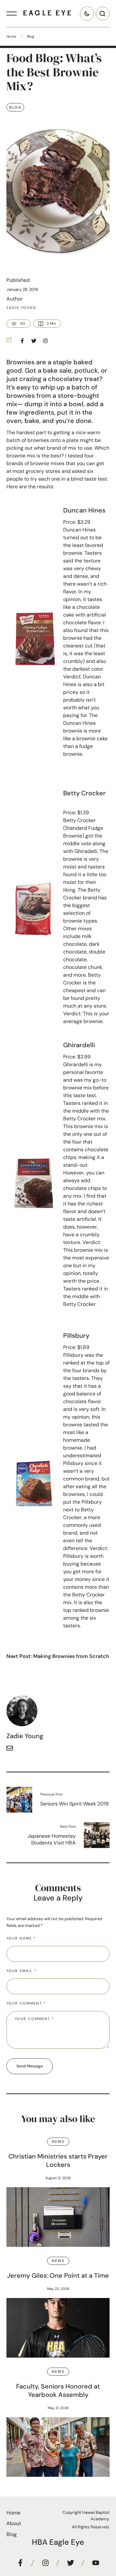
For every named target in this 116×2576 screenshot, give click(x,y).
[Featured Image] (58, 2217)
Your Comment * (26, 2003)
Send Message (29, 2066)
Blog (30, 36)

▶ **INSTRUCTIONS TO FOLLOW**
Write every line above out again exactly; pictures do not belong in the copy.

▶ **TASK SOLUTION**
For every named target in this 116×2576 screenshot, give click(x,y).
[Featured Image] (58, 2217)
Your Comment * (26, 2003)
Send Message (29, 2066)
Blog (30, 36)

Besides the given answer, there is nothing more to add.